O ministro Alexandre de Moraes, do Supremo Tribunal Federal (STF), negou neste sábado o pedido para que o ex-presidente Jair Bolsonaro receba a visita dos filhos amanhã, data em que é comemorada o Dia dos Pais.
O pedido foi apresentado nesta quarta-feira pela defesa do ex-presidente. Na decisão, Moraes reiterou que Bolsonaro só deve receber visitas para atendimento médico, fisioterapêutico e de advogados.
“Salvo as visitas permanentes médicas, fisioterapêuticas e dos advogados, as demais visitas estão suspensas pelo prazo de 30 (trinta) dias, nos termos do § 1º do art. 41 da Lei de Execuções Penais”, escreve o ministro.
O ministro relembra que a suspensão de visitas foi motivada pela divulgação de uma carta manuscrita de Bolsonaro por Flávio Bolsonaro em suas redes sociais.
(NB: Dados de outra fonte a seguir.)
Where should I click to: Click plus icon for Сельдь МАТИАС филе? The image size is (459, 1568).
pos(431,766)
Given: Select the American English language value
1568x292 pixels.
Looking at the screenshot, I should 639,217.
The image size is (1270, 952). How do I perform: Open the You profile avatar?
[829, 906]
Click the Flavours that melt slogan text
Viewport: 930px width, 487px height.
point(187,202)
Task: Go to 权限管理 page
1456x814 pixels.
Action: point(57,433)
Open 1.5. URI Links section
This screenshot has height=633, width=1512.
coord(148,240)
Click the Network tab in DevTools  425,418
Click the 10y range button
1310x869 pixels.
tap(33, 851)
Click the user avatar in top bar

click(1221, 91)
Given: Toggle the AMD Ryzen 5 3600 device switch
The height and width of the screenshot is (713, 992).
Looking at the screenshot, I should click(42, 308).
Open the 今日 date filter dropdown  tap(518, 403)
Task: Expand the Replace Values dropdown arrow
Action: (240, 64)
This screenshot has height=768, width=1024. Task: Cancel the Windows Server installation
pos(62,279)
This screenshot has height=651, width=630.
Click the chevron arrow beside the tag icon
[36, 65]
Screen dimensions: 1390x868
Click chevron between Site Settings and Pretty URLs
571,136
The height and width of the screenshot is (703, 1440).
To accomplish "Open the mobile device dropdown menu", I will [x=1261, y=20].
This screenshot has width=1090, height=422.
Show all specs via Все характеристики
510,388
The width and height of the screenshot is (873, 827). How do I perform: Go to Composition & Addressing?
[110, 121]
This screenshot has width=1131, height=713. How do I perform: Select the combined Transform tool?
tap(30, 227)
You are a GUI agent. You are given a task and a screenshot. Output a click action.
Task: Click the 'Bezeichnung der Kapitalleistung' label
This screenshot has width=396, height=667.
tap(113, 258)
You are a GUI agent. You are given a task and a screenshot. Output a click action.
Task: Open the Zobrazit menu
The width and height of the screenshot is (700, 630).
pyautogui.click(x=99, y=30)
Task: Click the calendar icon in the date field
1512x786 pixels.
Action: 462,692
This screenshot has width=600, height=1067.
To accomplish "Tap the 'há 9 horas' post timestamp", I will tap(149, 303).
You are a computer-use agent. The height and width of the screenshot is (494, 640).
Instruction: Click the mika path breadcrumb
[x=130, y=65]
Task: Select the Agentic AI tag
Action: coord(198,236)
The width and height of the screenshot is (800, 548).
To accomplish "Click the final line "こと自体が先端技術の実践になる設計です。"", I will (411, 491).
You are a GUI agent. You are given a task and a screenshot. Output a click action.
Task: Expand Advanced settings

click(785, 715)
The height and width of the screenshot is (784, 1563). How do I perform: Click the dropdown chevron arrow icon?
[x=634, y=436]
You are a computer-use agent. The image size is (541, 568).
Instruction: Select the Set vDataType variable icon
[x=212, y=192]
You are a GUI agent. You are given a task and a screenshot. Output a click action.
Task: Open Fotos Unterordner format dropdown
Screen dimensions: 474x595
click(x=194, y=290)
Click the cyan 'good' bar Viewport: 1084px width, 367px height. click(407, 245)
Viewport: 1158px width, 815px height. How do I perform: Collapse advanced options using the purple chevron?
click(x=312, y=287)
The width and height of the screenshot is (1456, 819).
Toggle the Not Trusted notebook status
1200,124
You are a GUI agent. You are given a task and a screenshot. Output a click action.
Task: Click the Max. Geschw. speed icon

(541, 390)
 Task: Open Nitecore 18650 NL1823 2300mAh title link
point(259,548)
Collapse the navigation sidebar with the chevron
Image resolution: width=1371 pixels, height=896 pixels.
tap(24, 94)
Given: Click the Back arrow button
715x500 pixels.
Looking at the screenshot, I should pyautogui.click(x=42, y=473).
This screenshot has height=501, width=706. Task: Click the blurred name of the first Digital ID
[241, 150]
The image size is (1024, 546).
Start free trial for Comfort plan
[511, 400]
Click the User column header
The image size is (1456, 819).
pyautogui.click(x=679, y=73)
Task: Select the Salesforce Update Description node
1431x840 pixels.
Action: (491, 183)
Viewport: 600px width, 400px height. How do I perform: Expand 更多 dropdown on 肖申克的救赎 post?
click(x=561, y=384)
No começo de julho, Moraes suspendeu por 90 dias o direito do filho do ex-presidente candidato à Presidência visitar Bolsonaro. Além de Flávio e Eduardo Bolsonaro, o ex-presidente também é pai do ex-vereador do Rio Carlos Bolsonaro e do vereador de Balneário Camboriú Jair Renan Bolsonaro.
Na avaliação de Moraes, Flávio utilizou a visita ao pai para obter um documento que tinha como finalidade exclusiva ser divulgado nas redes sociais, burlando a proibição imposta ao ex-presidente de utilizar plataformas digitais, direta ou indiretamente. A medida cautelar integra as condições da prisão domiciliar humanitária concedida a Bolsonaro em março e mantida no início deste mês.
Flávio leu a carta durante transmissão nas redes sociais. No texto, Bolsonaro pede que seus apoiadores se unam em torno da pré-candidatura presidencial do filho e o apresenta como seu "porta-voz" e "a melhor opção para livrar o Brasil da corrupção, da violência e do empobrecimento".
Em resposta à proibição da visita do Dia dos Pais, o senador escreveu em um post no X neste sábado que "tiraram a liberdade" do ex-presidente e "agora querem tirar até o direito de um pai de abraçar seus filhos". "Isso tem dia e hora para acabar", também disse na publicação.